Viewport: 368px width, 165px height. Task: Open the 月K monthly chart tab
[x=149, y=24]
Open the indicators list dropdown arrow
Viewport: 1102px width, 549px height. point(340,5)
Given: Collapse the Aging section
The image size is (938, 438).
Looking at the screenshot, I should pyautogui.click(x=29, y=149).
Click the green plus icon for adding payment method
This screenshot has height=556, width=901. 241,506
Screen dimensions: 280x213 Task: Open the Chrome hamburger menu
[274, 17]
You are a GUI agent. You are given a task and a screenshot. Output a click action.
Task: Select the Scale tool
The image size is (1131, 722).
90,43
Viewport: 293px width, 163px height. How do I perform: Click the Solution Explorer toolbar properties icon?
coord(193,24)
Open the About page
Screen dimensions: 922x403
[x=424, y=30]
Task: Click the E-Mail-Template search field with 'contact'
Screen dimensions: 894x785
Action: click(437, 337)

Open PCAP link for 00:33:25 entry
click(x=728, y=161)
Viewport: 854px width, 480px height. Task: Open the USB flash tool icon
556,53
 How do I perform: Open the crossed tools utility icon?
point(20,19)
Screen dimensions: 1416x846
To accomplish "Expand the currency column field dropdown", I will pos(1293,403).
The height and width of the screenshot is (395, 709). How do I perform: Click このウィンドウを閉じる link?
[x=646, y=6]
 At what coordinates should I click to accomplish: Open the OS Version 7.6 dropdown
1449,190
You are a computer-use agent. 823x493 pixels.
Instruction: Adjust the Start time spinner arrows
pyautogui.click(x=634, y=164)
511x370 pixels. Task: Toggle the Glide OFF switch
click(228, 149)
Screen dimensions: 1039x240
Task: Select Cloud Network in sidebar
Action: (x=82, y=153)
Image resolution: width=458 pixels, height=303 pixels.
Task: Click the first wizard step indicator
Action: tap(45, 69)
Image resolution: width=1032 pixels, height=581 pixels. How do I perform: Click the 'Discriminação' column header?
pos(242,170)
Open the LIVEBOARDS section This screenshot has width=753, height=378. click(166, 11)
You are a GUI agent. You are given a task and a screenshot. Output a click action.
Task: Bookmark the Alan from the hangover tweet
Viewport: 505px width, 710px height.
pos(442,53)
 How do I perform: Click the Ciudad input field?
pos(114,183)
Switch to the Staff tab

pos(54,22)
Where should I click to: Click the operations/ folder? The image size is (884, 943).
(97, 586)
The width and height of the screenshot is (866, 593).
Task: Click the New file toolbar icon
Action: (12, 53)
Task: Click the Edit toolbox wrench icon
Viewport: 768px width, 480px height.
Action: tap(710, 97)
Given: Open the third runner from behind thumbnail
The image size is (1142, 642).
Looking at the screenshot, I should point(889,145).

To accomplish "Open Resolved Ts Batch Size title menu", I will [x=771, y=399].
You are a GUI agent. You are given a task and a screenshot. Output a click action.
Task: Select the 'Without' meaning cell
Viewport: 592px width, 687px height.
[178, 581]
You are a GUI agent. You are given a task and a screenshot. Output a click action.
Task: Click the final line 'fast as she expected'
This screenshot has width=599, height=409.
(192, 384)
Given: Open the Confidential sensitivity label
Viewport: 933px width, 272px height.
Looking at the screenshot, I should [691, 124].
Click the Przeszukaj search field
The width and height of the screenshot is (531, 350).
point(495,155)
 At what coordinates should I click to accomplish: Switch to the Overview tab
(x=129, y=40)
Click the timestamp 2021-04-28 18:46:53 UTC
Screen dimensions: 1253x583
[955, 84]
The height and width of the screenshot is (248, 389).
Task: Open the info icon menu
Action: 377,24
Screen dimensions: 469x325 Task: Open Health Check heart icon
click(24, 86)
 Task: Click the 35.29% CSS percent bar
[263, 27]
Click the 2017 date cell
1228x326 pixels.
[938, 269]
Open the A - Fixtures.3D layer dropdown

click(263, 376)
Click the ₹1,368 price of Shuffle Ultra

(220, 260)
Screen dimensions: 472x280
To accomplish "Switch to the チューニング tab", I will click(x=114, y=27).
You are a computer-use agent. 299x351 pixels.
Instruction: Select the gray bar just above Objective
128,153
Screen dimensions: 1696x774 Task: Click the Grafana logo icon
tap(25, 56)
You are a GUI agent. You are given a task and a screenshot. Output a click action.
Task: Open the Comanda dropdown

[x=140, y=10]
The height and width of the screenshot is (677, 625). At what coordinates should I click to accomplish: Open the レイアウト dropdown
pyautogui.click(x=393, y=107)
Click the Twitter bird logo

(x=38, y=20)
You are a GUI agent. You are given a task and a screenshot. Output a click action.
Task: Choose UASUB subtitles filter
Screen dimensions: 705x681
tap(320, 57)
================================
Line by line, write out the whole listing exactly.

SOLUTION FOR THIS TASK:
Viewport: 368px width, 165px height. Task: Open the 月K monthly chart tab
[x=149, y=24]
Open the indicators list dropdown arrow
Viewport: 1102px width, 549px height. point(340,5)
Given: Collapse the Aging section
The image size is (938, 438).
Looking at the screenshot, I should pyautogui.click(x=29, y=149).
Click the green plus icon for adding payment method
This screenshot has height=556, width=901. 241,506
Screen dimensions: 280x213 Task: Open the Chrome hamburger menu
[274, 17]
You are a GUI agent. You are given a task and a screenshot. Output a click action.
Task: Select the Scale tool
The image size is (1131, 722).
90,43
Viewport: 293px width, 163px height. How do I perform: Click the Solution Explorer toolbar properties icon?
coord(193,24)
Open the About page
Screen dimensions: 922x403
[x=424, y=30]
Task: Click the E-Mail-Template search field with 'contact'
Screen dimensions: 894x785
Action: click(437, 337)

Open PCAP link for 00:33:25 entry
click(x=728, y=161)
Viewport: 854px width, 480px height. Task: Open the USB flash tool icon
556,53
 How do I perform: Open the crossed tools utility icon?
point(20,19)
Screen dimensions: 1416x846
To accomplish "Expand the currency column field dropdown", I will pos(1293,403).
The height and width of the screenshot is (395, 709). How do I perform: Click このウィンドウを閉じる link?
[x=646, y=6]
 At what coordinates should I click to accomplish: Open the OS Version 7.6 dropdown
1449,190
You are a computer-use agent. 823x493 pixels.
Instruction: Adjust the Start time spinner arrows
pyautogui.click(x=634, y=164)
511x370 pixels. Task: Toggle the Glide OFF switch
click(228, 149)
Screen dimensions: 1039x240
Task: Select Cloud Network in sidebar
Action: (x=82, y=153)
Image resolution: width=458 pixels, height=303 pixels.
Task: Click the first wizard step indicator
Action: tap(45, 69)
Image resolution: width=1032 pixels, height=581 pixels. How do I perform: Click the 'Discriminação' column header?
pos(242,170)
Open the LIVEBOARDS section This screenshot has width=753, height=378. click(166, 11)
You are a GUI agent. You are given a task and a screenshot. Output a click action.
Task: Bookmark the Alan from the hangover tweet
Viewport: 505px width, 710px height.
pos(442,53)
 How do I perform: Click the Ciudad input field?
pos(114,183)
Switch to the Staff tab

pos(54,22)
Where should I click to: Click the operations/ folder? The image size is (884, 943).
(97, 586)
The width and height of the screenshot is (866, 593).
Task: Click the New file toolbar icon
Action: (12, 53)
Task: Click the Edit toolbox wrench icon
Viewport: 768px width, 480px height.
Action: tap(710, 97)
Given: Open the third runner from behind thumbnail
The image size is (1142, 642).
Looking at the screenshot, I should point(889,145).

To accomplish "Open Resolved Ts Batch Size title menu", I will [x=771, y=399].
You are a GUI agent. You are given a task and a screenshot. Output a click action.
Task: Select the 'Without' meaning cell
Viewport: 592px width, 687px height.
[178, 581]
You are a GUI agent. You are given a task and a screenshot. Output a click action.
Task: Click the final line 'fast as she expected'
This screenshot has width=599, height=409.
(192, 384)
Given: Open the Confidential sensitivity label
Viewport: 933px width, 272px height.
Looking at the screenshot, I should [691, 124].
Click the Przeszukaj search field
The width and height of the screenshot is (531, 350).
point(495,155)
 At what coordinates should I click to accomplish: Switch to the Overview tab
(x=129, y=40)
Click the timestamp 2021-04-28 18:46:53 UTC
Screen dimensions: 1253x583
[955, 84]
The height and width of the screenshot is (248, 389).
Task: Open the info icon menu
Action: 377,24
Screen dimensions: 469x325 Task: Open Health Check heart icon
click(24, 86)
 Task: Click the 35.29% CSS percent bar
[263, 27]
Click the 2017 date cell
1228x326 pixels.
[938, 269]
Open the A - Fixtures.3D layer dropdown

click(263, 376)
Click the ₹1,368 price of Shuffle Ultra

(220, 260)
Screen dimensions: 472x280
To accomplish "Switch to the チューニング tab", I will click(x=114, y=27).
You are a computer-use agent. 299x351 pixels.
Instruction: Select the gray bar just above Objective
128,153
Screen dimensions: 1696x774 Task: Click the Grafana logo icon
tap(25, 56)
You are a GUI agent. You are given a task and a screenshot. Output a click action.
Task: Open the Comanda dropdown

[x=140, y=10]
The height and width of the screenshot is (677, 625). At what coordinates should I click to accomplish: Open the レイアウト dropdown
pyautogui.click(x=393, y=107)
Click the Twitter bird logo

(x=38, y=20)
You are a GUI agent. You are given a task and a screenshot. Output a click action.
Task: Choose UASUB subtitles filter
Screen dimensions: 705x681
tap(320, 57)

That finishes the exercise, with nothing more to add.